**ASSIGNMENT**
Copy exactly. Begin at the line containing "The width and" and stop at the last line of the entries, omitting any pictures.

**DATA TO PROCESS**
__________________________________________________

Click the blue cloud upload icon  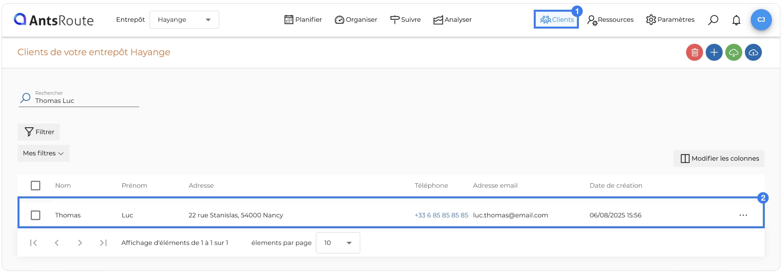coord(753,52)
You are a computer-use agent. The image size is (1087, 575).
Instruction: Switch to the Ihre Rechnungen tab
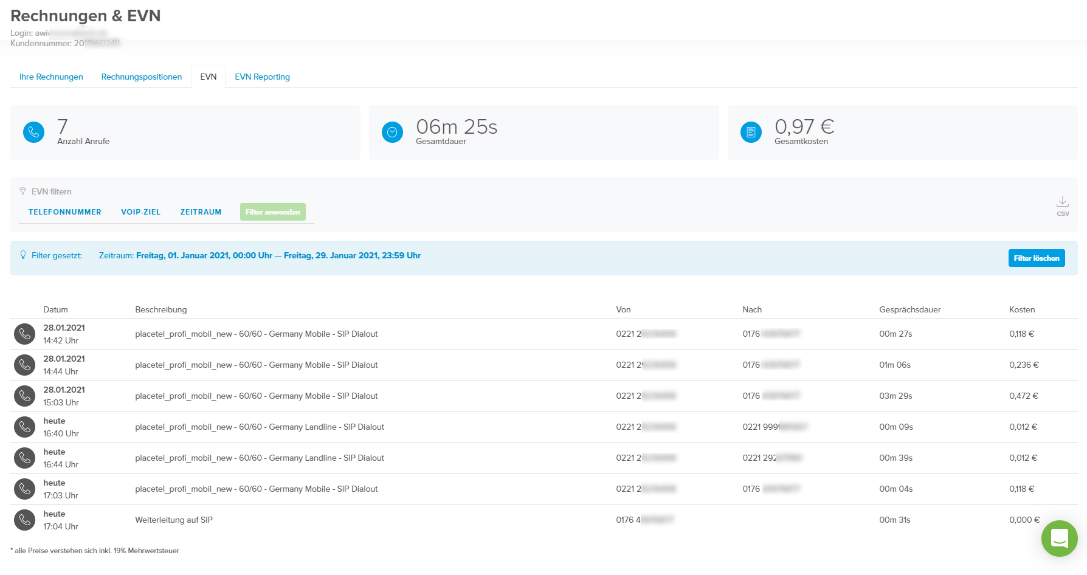click(x=51, y=77)
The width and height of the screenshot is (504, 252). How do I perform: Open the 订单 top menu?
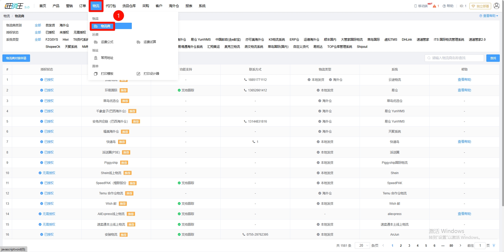83,6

__________________________________________________

**SOLUTION TO THIS EXERCISE**
The width and height of the screenshot is (504, 252). How do I perform: Open the 订单 top menu?
83,6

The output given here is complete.